Sofia Olofsson / Dec 11, 2025

What if artificial intelligence looks at your language — and sees nothing?

For millions of people, this is not a metaphor. It is the daily reality of interacting with AI systems that simply do not understand the language people use to participate in public life.

Today’s most advanced AI models perform impressively in English and a handful of dominant languages, while hundreds of others remain almost entirely invisible. And when AI cannot understand a language, it cannot reliably inform, protect or empower the people who speak it — especially in civic and democratic spaces where accuracy matters the most.

This is not a niche fairness issue but rather a growing democratic fault line.

A new divide

For decades, the digital divide was defined by access to internet connectivity. But a new divide is now emerging across connected societies: the divide between the languages AI can “see” and those it can’t. And it’s widening fast.
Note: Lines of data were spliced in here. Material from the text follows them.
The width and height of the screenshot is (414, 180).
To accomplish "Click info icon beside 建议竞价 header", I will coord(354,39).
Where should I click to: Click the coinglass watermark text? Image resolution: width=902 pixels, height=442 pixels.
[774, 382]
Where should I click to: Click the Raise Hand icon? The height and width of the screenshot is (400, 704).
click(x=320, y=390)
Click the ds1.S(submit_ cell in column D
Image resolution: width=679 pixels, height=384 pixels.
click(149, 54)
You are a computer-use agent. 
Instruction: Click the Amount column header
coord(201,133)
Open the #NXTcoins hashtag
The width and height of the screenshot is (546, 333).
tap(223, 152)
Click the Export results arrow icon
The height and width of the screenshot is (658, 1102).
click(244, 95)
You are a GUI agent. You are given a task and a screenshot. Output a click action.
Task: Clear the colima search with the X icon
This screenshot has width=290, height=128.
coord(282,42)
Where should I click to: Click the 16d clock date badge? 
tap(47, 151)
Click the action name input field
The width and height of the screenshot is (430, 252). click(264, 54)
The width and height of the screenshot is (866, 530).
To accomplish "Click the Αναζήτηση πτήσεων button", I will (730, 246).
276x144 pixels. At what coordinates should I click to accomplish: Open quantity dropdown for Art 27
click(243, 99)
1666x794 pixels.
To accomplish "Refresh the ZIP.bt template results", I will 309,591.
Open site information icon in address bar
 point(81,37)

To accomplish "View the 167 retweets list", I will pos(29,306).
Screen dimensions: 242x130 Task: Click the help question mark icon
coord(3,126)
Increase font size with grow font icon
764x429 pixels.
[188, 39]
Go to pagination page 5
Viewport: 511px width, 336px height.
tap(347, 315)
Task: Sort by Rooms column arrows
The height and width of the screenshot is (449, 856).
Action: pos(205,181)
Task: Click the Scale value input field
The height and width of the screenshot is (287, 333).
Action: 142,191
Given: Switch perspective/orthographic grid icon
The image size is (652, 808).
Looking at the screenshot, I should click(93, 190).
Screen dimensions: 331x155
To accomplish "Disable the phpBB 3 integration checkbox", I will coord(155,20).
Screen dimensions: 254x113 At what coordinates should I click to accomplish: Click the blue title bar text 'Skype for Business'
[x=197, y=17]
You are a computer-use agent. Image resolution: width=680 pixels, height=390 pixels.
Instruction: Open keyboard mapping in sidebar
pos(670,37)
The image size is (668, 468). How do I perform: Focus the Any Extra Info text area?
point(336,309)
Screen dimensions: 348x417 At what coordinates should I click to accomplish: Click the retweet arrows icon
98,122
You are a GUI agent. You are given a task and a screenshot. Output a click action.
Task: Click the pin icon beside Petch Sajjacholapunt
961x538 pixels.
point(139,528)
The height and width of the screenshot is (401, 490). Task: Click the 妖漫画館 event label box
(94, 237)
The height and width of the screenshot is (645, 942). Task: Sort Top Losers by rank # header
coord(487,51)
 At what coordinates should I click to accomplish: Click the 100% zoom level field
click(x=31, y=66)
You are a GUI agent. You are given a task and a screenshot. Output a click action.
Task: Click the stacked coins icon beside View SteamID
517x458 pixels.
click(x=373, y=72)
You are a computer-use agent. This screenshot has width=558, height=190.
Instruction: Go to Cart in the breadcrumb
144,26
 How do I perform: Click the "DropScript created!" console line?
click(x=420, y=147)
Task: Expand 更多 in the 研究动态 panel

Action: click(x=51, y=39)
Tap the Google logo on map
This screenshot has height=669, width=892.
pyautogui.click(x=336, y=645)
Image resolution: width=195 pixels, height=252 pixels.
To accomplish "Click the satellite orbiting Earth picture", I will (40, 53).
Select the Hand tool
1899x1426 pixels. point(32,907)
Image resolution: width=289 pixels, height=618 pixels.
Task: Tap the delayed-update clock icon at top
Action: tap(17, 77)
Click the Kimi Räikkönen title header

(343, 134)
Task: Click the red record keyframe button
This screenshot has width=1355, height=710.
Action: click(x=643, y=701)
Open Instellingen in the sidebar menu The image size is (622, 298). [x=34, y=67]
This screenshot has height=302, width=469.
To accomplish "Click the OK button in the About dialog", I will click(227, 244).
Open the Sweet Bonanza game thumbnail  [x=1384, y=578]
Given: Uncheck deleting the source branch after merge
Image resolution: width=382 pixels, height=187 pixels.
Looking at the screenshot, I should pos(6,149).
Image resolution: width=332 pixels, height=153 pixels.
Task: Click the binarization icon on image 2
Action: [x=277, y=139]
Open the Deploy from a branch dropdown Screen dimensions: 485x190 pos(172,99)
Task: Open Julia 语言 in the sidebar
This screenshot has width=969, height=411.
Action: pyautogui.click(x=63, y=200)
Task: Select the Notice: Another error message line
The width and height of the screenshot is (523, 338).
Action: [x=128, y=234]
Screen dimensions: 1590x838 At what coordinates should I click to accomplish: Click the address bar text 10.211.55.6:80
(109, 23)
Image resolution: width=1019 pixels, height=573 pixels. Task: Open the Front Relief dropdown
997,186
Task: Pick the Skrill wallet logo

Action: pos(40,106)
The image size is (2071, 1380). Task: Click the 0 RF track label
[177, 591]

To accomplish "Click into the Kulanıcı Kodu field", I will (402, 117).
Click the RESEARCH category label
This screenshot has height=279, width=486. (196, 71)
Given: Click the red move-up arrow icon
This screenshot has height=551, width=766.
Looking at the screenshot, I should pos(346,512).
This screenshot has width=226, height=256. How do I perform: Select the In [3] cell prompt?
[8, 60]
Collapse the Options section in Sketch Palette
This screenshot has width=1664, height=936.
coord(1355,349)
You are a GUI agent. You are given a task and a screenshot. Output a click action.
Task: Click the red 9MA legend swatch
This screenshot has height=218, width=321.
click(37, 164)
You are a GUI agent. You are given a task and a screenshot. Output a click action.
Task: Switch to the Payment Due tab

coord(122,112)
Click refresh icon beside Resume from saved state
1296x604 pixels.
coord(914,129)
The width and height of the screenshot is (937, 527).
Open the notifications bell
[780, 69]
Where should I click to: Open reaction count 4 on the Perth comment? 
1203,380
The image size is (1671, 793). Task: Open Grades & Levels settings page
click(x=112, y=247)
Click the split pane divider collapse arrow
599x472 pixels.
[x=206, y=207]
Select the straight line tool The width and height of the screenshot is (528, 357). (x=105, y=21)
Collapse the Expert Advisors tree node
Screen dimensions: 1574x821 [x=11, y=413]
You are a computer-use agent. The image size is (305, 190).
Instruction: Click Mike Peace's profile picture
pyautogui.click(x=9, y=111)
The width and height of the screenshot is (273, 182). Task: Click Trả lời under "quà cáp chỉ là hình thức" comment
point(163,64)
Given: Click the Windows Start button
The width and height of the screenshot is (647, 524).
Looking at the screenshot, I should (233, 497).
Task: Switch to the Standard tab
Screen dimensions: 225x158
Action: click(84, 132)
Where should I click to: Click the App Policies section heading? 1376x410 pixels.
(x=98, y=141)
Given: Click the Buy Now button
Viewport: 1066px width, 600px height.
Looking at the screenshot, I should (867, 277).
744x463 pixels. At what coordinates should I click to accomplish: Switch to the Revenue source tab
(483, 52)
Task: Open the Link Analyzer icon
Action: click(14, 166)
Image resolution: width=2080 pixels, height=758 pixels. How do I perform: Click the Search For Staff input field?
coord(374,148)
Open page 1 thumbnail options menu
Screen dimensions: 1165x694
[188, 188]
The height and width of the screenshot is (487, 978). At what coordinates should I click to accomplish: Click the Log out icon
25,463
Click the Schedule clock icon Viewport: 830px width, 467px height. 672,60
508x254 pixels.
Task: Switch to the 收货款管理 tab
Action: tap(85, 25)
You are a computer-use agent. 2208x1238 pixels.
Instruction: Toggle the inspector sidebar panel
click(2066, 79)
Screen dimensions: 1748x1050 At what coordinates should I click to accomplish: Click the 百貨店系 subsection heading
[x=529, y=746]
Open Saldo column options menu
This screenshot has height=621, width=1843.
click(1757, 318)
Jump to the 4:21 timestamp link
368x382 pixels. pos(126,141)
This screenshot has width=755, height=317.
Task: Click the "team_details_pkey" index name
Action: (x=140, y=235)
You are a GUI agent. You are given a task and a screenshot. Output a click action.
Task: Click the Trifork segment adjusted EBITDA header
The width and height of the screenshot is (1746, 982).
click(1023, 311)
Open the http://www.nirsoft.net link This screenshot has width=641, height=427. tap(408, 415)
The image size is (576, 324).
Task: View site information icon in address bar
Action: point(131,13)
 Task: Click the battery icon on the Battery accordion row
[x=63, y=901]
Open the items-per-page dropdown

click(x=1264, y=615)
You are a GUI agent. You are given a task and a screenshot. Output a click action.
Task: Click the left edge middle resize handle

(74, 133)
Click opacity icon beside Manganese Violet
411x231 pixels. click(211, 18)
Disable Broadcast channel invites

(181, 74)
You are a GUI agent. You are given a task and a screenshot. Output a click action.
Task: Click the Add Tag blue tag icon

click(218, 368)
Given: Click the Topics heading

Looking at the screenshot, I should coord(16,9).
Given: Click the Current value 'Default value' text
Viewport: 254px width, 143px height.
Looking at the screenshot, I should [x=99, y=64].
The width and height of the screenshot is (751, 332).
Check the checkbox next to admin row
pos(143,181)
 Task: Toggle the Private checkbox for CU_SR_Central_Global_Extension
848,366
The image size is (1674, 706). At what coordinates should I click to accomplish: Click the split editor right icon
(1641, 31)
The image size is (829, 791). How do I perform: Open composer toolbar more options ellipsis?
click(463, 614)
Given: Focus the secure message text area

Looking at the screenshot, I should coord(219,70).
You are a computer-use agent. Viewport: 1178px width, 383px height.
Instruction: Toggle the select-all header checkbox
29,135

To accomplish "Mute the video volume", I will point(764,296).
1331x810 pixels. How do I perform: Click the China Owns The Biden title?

The newly released SAHARA benchmark evaluated 517 African languages across a range of AI tasks. The results were stark: English performs near the top of every task, while many African languages — including those spoken by millions, such as Fulfulde, Wolof, Hausa, Oromo, and Kinyarwanda — consistently cluster among the lowest performers across reasoning, generation, and classification tasks.

The discrepancy appears to have little to do with linguistic complexity. The SAHARA benchmark attributes these gaps to uneven data availability — languages with sparse or incomplete digital datasets consistently score lower, even when they are linguistically straightforward. This reflects decades of underinvestment in datasets, documentation and digital infrastructure. When a model has no training data for a language, they do not degrade gracefully. Research on multilingual AI shows markedly higher hallucination rates in low-resource languages, along with well-documented tendencies to amplify stereotypes and misclassify dialect or culturally specific content.

And the issue is not limited to spoken languages. A recent report by the European Union of the Deaf documents how many AI tools for sign languages misinterpret grammar, flatten cultural nuance and misinterpret even basic expressions. This often happens because they were developed without meaningful Deaf community involvement, reinforcing the sense that accessibility is something bolted on after the fact rather than a democratic requirement.

Across both spoken and signed languages, the evidence points toward a consistent pattern: AI systems struggle most with languages that receive the least political and economic investment — even when those languages serve millions. And that has direct implications for democratic equity.

When AI doesn’t understand you, civic safety falls

Much of the conversation around AI safety focuses on principle alignment, model robustness and misuse prevention. But safeguards to that effect only function when a model can understand the input it receives.

Real-world cases may reveal some of the consequences. Ahead of Kenya’s 2022 elections, a Global Witness and Foxglove investigation found that Facebook approved ads containing explicit hate speech in both English and Swahili — content that should not have passed moderation. The report does not identify the reason for the lapse, but Meta has repeatedly emphasized that AI handles a substantial share of its moderation workload. The incident therefore likely reflects a broader pattern: safety mechanisms break down most sharply in languages where AI systems have limited underlying support. In Nigeria, recent research demonstrates that widely used hate-speech systems dramatically overestimate their performance when applied to political discourse involving code-switching, Pidgin and other local language patterns.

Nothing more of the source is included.